E’ stato rinviato a giudizio Walter Taccone, l'ex patron dell’Avellino calcio, insieme ad altre 7 persone del suo gruppo societario. Il processo prenderà il via il 26 maggio prossimo.

Il procedimento penale trae origine da una complessa attività investigativa seguita da verifiche fiscali alla società di calcio, ed estesesi fino alla clinica privata di Atripalda, gestita dall'ex presidente biancoverde. 

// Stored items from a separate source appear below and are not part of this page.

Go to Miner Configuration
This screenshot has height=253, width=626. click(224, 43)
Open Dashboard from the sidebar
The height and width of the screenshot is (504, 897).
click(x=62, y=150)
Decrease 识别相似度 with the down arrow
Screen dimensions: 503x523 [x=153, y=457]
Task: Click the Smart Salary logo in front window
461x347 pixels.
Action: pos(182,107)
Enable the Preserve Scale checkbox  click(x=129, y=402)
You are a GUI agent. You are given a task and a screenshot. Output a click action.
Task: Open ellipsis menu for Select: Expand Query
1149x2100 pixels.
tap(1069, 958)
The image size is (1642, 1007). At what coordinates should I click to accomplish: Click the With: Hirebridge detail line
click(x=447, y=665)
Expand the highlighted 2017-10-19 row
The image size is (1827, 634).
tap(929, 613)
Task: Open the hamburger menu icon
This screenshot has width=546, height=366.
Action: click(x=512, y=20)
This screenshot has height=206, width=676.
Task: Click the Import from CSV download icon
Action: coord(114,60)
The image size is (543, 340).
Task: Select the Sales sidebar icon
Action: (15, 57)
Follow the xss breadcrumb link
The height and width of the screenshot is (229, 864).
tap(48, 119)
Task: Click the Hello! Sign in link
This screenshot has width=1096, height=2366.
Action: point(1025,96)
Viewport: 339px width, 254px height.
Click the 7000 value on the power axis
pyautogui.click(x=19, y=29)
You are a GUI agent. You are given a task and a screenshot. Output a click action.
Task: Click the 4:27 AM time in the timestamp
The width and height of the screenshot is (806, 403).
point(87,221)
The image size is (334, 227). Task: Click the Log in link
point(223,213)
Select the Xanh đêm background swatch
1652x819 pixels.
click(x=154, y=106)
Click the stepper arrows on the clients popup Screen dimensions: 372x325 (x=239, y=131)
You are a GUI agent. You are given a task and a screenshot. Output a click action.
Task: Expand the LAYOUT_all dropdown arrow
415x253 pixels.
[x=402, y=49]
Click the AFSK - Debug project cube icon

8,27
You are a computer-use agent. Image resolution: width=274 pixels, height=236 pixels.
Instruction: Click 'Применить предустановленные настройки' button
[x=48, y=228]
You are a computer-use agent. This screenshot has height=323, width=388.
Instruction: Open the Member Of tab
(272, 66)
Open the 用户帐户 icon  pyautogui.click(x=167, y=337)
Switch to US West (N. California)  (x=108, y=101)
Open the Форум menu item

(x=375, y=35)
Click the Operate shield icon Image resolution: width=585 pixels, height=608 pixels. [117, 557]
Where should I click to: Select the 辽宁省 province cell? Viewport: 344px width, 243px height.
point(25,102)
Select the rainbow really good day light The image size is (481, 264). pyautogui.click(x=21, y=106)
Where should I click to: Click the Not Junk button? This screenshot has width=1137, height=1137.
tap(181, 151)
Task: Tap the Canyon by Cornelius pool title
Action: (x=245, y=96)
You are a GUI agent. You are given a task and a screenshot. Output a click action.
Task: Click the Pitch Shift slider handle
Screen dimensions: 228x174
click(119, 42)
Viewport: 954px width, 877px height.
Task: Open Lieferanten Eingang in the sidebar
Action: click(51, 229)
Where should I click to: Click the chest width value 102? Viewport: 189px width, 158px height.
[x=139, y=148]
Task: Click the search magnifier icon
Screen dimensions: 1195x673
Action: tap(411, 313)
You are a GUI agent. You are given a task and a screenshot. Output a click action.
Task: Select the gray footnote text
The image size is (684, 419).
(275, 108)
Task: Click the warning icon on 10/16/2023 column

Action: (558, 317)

I finanzieri del comando provinciale di Avellino, su ordine della Procura, sequestrarono beni nei confronti di Walter Taccone e di altre 7 indagati, per un importo pari a 4 milioni e 700mila euro. Secondo le indagini, gli indagati, a vario titolo, hanno posto in essere un  articolato sistema finalizzato soprattutto all’evasione di imposte, ma che contemplava anche l’omesso versamento di Iva nonché di ritenute. Secondo la ricostruzione della Finanza si tratta di cifre consistenti: un milione e 417mila euro con fatture per presunte operazioni inesistenti poi sfruttate come compensazione di crediti (inesistenti secondo le indagini) per altri due milioni di euro circa. Ora spetterà alla difesa, nell’aula del tribunale di Avellino, dimostrare l’innocenza degli indagati.